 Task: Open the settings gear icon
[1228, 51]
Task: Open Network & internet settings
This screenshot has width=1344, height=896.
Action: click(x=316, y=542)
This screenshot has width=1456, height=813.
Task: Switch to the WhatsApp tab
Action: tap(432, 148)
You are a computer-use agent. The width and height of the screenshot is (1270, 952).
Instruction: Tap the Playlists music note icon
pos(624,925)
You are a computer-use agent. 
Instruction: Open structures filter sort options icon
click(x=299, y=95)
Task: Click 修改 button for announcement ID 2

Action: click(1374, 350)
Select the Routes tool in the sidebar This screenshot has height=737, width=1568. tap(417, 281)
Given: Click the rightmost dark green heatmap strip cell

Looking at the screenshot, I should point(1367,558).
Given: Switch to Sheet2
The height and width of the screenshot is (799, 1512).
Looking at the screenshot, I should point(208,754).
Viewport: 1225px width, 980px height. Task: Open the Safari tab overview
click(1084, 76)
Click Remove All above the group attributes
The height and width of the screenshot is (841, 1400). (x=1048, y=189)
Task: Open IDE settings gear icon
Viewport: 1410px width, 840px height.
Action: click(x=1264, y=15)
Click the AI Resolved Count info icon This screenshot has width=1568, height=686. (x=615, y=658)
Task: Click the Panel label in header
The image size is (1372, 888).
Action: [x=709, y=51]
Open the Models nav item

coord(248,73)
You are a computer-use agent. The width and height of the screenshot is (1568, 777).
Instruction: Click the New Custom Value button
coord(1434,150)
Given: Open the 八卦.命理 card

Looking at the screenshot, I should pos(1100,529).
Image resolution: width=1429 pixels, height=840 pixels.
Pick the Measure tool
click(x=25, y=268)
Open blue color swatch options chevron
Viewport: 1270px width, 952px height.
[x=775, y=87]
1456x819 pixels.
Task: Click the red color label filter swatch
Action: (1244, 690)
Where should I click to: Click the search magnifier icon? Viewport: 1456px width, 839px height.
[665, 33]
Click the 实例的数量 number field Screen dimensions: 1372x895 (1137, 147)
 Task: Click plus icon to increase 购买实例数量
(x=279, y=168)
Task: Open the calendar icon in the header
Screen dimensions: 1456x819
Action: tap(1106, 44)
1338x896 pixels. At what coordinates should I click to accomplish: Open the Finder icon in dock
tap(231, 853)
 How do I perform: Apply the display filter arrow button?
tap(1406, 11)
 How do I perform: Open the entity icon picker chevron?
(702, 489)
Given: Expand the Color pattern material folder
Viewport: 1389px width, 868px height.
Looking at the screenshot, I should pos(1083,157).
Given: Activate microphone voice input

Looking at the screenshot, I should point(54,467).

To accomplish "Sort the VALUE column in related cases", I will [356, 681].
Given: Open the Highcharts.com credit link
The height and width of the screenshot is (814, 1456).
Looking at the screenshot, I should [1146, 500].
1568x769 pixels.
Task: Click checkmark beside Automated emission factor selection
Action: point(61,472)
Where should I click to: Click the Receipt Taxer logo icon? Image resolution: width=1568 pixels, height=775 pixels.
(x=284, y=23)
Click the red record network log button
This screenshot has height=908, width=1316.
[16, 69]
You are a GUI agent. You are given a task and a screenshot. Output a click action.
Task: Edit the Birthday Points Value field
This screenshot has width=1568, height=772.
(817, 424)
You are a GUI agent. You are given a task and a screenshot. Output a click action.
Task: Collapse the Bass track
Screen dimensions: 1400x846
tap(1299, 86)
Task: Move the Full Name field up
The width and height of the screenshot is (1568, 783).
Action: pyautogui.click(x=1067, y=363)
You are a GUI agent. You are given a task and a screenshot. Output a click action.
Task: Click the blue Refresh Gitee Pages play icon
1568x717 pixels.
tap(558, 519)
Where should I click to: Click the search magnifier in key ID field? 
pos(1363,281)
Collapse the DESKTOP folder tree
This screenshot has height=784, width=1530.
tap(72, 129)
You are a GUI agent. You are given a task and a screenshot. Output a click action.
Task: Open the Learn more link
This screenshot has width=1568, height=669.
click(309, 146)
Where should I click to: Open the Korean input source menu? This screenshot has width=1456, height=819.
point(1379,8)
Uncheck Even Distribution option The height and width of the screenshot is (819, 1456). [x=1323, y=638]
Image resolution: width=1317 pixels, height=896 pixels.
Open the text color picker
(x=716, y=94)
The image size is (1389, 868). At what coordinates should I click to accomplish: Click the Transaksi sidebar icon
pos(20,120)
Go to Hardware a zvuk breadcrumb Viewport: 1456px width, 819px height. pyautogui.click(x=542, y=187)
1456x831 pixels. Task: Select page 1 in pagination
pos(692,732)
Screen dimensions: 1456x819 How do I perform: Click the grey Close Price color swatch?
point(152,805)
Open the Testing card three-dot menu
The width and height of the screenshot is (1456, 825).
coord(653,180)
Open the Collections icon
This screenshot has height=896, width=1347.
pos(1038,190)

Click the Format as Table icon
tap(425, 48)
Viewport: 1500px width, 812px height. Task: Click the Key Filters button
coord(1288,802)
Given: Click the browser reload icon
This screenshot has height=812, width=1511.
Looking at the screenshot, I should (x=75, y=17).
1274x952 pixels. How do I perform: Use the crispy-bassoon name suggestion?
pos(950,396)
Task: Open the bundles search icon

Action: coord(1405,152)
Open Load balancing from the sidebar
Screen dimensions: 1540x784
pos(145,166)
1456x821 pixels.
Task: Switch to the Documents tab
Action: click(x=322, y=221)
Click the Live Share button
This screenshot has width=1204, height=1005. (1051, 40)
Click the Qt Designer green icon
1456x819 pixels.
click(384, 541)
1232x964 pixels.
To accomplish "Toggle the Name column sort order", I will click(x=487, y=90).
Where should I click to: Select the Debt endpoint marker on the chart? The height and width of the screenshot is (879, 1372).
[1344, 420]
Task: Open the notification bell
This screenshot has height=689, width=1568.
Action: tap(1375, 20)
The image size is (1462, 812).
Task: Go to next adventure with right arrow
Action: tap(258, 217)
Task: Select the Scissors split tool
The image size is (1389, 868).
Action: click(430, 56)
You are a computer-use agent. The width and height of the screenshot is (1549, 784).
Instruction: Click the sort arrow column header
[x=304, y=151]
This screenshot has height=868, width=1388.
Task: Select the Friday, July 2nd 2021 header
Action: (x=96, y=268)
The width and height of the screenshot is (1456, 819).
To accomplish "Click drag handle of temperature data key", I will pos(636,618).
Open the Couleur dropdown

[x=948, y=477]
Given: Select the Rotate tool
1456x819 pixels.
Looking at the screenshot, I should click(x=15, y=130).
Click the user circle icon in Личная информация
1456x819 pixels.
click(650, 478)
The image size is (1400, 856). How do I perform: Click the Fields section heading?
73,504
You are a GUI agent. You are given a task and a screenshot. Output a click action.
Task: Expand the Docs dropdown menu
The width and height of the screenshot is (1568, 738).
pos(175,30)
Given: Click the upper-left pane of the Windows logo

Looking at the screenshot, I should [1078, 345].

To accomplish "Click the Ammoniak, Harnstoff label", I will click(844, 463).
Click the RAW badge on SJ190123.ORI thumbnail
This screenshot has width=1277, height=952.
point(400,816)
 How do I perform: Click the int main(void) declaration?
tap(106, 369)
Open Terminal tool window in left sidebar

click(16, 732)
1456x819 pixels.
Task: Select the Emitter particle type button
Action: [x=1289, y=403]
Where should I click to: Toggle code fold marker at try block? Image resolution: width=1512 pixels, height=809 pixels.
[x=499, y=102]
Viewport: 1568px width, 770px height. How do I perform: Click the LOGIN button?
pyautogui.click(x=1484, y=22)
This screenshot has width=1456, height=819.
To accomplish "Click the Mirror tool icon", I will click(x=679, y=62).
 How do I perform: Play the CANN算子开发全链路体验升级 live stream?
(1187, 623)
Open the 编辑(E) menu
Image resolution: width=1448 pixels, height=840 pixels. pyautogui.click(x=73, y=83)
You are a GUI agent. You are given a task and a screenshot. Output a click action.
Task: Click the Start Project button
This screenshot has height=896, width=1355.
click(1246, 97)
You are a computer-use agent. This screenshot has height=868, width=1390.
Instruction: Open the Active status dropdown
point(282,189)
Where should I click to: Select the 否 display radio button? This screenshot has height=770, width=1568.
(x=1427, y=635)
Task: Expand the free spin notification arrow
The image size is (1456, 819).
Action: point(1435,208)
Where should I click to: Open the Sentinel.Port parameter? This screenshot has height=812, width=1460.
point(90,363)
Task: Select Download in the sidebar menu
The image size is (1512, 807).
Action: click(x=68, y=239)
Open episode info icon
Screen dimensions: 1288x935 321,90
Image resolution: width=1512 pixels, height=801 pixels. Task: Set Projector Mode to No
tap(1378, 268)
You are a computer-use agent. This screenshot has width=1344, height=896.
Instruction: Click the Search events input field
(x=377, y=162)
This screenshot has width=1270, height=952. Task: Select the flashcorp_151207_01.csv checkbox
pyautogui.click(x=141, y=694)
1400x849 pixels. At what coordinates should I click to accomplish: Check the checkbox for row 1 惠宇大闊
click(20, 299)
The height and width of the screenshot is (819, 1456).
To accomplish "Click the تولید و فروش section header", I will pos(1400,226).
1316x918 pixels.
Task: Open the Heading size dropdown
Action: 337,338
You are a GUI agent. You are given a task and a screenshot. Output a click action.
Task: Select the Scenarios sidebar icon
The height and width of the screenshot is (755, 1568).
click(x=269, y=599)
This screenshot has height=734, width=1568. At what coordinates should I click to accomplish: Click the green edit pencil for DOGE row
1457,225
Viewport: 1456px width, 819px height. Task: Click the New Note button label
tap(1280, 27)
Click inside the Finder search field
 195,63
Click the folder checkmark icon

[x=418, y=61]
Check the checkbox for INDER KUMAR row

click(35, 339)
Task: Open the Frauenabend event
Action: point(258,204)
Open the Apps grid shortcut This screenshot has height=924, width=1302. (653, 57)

* _Requirement_
What is needed is the number of lines in the data that hold the word "blue", and nothing more.

* _Response_
2